0
votes

I am working on parsing different types of files (text,xml,csv etc.) into a specific text file format using spark java API. This output file maintains the order of file header, start tag, data header, data and end tag. All of these element are extracted from input file at some point. I tried to achieve this in below 2 ways:

  1. Read file to RDD using sparks textFile and perform parsing by using map or mapPartions which returns new RDD.
  2. Read file using sparks textFile , reduce to 1 partition using coalesce and perform parsing by using mapPartions which returns new RDD.

While I am not concerned about sequencing of actual data, with first approach I am not able to keep the required order of File Header, Start Tag, Data Header and End Tag. The latter works for me, but I know it is not efficient way and may cause problem in case of BIG files.

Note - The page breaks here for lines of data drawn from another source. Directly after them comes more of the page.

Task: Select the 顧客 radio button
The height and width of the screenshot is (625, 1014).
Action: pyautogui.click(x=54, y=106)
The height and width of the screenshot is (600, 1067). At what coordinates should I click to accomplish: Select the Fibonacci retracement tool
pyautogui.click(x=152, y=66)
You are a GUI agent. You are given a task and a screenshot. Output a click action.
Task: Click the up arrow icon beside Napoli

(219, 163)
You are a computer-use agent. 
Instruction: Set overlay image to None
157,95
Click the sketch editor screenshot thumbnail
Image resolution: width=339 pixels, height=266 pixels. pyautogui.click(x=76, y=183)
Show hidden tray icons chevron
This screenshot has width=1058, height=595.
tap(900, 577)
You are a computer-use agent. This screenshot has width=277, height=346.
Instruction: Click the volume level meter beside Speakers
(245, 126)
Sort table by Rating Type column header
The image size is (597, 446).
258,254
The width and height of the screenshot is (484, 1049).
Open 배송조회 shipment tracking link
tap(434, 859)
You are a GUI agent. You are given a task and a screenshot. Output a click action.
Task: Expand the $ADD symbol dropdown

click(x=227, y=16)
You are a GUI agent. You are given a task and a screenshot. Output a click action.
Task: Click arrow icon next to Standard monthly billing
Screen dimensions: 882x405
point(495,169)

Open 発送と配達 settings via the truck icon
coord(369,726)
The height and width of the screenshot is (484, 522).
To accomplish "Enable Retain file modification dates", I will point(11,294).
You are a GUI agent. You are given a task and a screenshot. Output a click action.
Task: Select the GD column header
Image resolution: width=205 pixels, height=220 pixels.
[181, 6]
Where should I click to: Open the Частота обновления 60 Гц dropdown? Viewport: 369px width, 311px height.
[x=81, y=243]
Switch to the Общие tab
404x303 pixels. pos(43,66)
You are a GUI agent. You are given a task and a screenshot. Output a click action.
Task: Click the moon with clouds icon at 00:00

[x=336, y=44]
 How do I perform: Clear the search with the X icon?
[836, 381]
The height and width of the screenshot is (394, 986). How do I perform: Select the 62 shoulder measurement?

Is there any efficient way to achieve this?

1

1 Answers

0
votes

You are correct in you assumptions. The second choice simply cancels the distributional aspect of your application, so it's not scalable. For the order issue, as the concept is asynchronous, we cannot keep track of order when the data reside in different nodes. What you could do is some preprocessing that would cancel the need for order. Meaning, merge lines up to the point where the line order does not matter and only then distribute your file. Unless you can make assumptions about the file structure, such as number of lines that belong together, I would go with the above.